> **Assigned task**
Copy all the lines of the data that include the word "button".

Stored data entries
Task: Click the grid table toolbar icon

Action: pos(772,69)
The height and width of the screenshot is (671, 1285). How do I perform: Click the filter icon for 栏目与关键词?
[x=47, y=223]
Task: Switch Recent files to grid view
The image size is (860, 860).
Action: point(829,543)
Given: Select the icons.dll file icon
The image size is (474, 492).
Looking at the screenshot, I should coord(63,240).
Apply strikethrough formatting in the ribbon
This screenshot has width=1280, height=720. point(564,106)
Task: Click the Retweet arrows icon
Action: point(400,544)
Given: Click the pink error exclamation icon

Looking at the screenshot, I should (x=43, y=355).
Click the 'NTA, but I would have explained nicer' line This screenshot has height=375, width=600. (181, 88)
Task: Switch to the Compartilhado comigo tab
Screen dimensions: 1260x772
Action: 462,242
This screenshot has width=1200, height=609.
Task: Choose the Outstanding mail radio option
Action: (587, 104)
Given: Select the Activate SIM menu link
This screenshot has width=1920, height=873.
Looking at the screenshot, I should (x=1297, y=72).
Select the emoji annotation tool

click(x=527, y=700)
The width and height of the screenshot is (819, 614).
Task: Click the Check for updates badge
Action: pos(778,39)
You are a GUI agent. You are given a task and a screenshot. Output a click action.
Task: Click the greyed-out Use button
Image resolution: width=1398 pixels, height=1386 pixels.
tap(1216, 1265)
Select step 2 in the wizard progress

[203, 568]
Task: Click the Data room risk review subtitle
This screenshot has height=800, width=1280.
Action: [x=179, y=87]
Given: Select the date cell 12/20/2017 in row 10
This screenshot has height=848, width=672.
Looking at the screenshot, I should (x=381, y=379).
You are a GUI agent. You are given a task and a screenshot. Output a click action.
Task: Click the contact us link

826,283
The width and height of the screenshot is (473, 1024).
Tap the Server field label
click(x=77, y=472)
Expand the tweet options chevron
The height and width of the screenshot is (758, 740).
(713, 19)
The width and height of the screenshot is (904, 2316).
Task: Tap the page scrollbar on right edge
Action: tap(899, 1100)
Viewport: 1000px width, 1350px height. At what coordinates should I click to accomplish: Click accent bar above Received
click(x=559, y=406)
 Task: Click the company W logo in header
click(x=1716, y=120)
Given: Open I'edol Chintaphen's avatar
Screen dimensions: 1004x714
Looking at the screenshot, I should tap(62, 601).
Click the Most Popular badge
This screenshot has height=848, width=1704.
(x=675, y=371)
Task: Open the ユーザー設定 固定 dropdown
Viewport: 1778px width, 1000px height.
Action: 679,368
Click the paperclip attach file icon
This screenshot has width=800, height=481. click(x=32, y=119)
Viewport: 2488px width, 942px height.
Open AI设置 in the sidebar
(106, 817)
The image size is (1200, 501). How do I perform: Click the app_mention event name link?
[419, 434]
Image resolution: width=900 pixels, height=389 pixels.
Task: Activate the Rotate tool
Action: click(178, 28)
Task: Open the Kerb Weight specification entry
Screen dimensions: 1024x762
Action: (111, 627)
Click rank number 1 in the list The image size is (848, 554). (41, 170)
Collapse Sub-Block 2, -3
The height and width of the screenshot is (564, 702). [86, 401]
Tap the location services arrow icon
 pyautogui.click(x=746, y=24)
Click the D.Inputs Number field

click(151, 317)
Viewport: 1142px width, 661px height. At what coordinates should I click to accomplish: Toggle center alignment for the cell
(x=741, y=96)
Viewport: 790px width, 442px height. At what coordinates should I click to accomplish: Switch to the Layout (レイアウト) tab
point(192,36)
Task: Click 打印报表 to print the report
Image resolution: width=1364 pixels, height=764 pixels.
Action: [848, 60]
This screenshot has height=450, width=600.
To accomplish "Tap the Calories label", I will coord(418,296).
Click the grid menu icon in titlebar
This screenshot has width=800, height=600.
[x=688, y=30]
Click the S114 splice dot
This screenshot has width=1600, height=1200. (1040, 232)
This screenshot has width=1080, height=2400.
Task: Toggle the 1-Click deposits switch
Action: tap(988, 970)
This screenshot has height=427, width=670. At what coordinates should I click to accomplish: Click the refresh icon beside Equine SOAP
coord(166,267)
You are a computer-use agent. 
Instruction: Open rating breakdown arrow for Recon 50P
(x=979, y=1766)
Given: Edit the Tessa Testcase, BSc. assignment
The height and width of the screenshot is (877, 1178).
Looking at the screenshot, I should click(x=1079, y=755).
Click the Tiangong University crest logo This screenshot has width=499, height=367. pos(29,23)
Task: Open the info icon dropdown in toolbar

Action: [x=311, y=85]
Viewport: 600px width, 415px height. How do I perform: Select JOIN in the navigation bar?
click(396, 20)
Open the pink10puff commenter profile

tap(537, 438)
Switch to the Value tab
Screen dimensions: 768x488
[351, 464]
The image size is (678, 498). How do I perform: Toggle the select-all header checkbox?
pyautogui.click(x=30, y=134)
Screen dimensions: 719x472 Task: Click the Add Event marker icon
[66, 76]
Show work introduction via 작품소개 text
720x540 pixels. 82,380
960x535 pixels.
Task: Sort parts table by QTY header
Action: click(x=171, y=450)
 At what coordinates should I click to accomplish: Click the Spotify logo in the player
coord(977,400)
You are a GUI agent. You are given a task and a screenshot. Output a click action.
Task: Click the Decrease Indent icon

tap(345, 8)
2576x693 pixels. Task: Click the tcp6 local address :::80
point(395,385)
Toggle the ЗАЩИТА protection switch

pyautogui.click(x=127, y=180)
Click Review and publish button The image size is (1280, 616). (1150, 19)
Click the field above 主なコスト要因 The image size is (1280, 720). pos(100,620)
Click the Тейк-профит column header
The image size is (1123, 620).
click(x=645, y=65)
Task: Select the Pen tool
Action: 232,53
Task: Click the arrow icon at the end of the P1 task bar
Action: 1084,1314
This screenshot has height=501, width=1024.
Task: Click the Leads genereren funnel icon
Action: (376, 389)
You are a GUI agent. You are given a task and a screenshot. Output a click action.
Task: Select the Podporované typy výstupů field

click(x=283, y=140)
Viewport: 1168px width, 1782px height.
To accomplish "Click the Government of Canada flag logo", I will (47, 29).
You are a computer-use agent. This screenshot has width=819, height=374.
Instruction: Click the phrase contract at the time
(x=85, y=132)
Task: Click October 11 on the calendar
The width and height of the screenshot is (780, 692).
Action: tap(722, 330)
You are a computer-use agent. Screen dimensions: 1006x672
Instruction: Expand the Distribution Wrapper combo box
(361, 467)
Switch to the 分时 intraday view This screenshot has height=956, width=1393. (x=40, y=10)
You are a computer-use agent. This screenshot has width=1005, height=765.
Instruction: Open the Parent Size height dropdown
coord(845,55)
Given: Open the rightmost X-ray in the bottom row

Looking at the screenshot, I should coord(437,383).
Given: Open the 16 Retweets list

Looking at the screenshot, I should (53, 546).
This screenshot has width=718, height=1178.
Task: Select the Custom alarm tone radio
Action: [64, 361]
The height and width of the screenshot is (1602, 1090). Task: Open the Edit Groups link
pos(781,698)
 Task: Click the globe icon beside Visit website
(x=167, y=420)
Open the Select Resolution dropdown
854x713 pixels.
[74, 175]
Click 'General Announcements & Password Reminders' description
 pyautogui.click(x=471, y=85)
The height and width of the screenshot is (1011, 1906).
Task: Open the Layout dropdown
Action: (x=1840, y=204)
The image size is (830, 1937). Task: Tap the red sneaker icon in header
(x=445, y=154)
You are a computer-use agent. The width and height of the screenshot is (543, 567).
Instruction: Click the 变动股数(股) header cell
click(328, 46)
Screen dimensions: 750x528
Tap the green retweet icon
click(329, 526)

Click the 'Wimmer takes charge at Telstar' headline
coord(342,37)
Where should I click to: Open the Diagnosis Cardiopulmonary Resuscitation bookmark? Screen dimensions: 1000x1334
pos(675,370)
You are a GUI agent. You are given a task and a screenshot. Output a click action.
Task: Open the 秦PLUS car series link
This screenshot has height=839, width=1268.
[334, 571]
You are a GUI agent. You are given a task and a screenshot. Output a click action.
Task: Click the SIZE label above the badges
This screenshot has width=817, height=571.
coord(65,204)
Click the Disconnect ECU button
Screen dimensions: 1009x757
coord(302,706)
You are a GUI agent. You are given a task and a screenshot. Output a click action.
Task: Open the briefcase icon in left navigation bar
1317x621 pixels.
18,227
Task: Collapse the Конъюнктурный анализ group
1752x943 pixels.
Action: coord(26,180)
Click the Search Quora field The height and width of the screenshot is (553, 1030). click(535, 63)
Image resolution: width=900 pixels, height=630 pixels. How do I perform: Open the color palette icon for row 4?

> **Answer area**
Task: Click the greyed-out Use button
Click Review and publish button The image size is (1280, 616). (1150, 19)
Click the Disconnect ECU button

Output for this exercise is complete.